··· DOCUMENT EXTRACT

Granted a concept of Lost Boys 2: Lost in Translation sounds goofy and possibly pompous, yet it’s hard not to be spun by Ministry of Love’s wild winds, romantic rapture and — who knew? — delirious energy. Recent single “Where the Lilies Die” is a pure adrenalin rush. One dance-yourself-dizzy headbanger’s ball backbeat, a motivating gallery of infectious “OOH! AHH! AHH!” Shiryō shrieks and a bewitching, lost-in-music chorus that sounds uncannily like A Flock of Seagull’s “I Ran”. Now That’s What I Call Supernatural Vol#1! As throughout Gika stands serene in the eye of the hurricane, her evocative poetic musings delivered in a crisp, calm, delicate-as-butterfly wings, semi-“BBC World Service” tone.

······
··· DATASET CONTENT

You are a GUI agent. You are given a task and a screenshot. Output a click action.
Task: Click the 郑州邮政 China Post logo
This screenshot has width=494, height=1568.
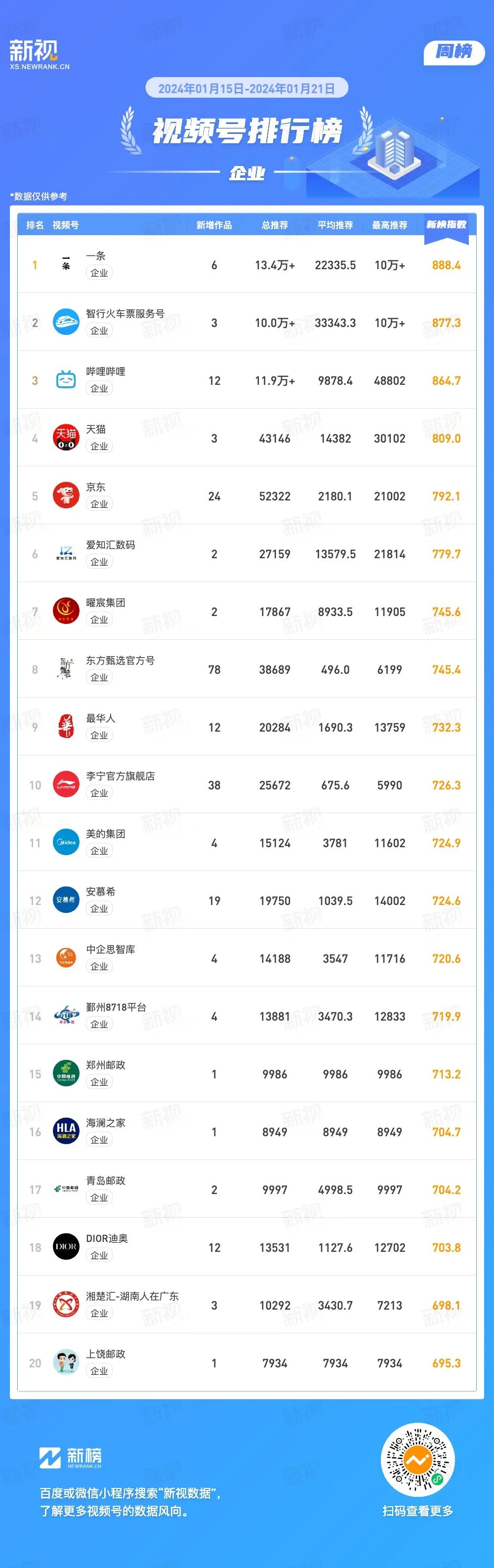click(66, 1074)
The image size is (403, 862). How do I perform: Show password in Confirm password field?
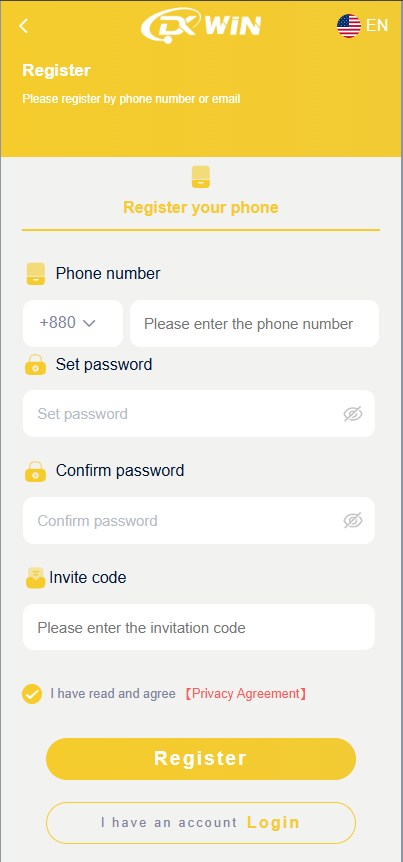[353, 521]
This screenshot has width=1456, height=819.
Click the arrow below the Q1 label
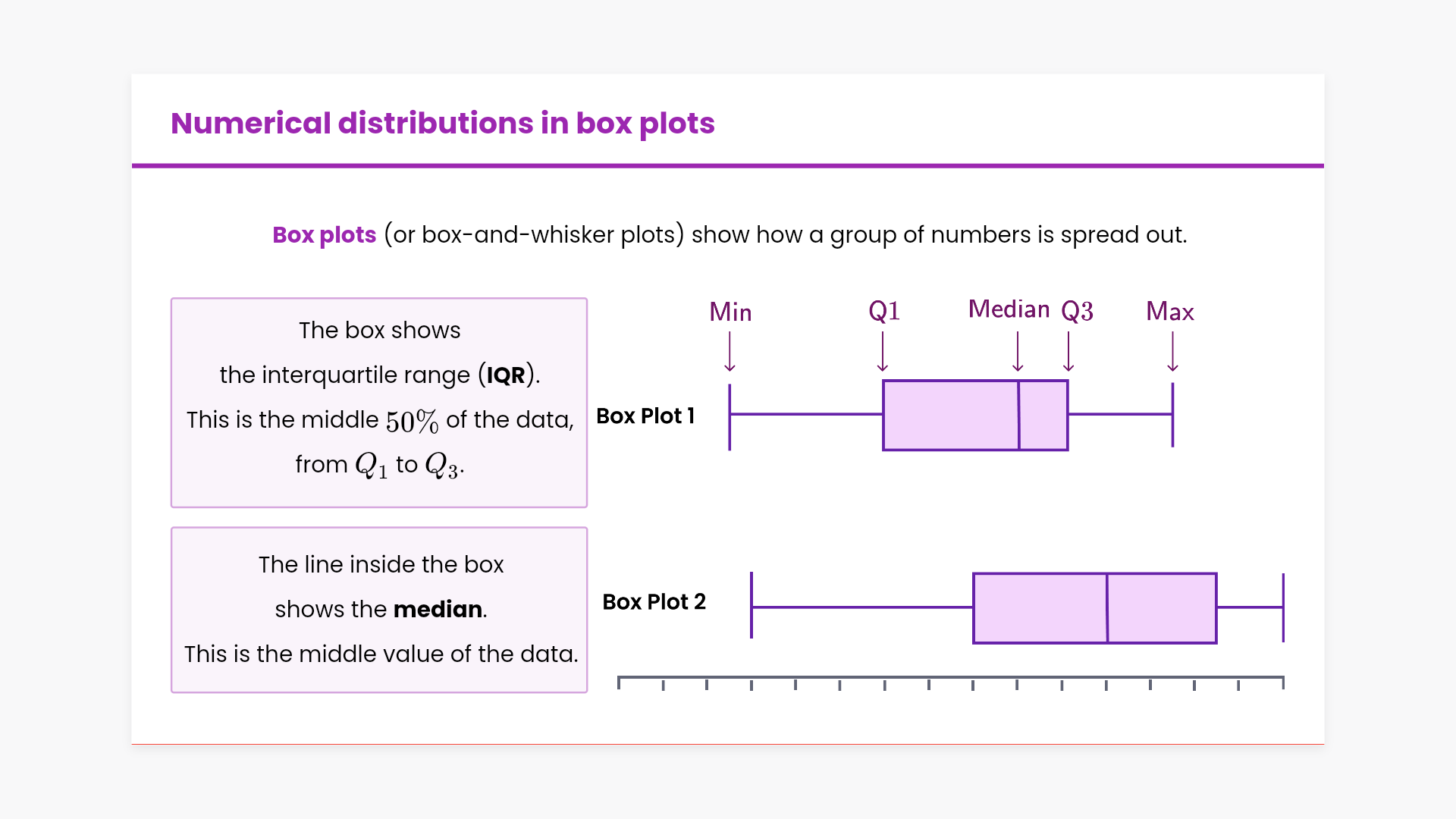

······

**EXERCISES TO COMPLETE:**
1 - In the music review, which words describe the tone in which Gika delivers her poetic musings? List every one.
2 - According to the music review, what song does the chorus of "Where the Lilies Die" sound uncannily like?

**RESULTS OF THE TASKS:**
1 -
crisp
calm
delicate-as-butterfly wings
semi-"BBC World Service"

2 - A Flock of Seagull's "I Ran"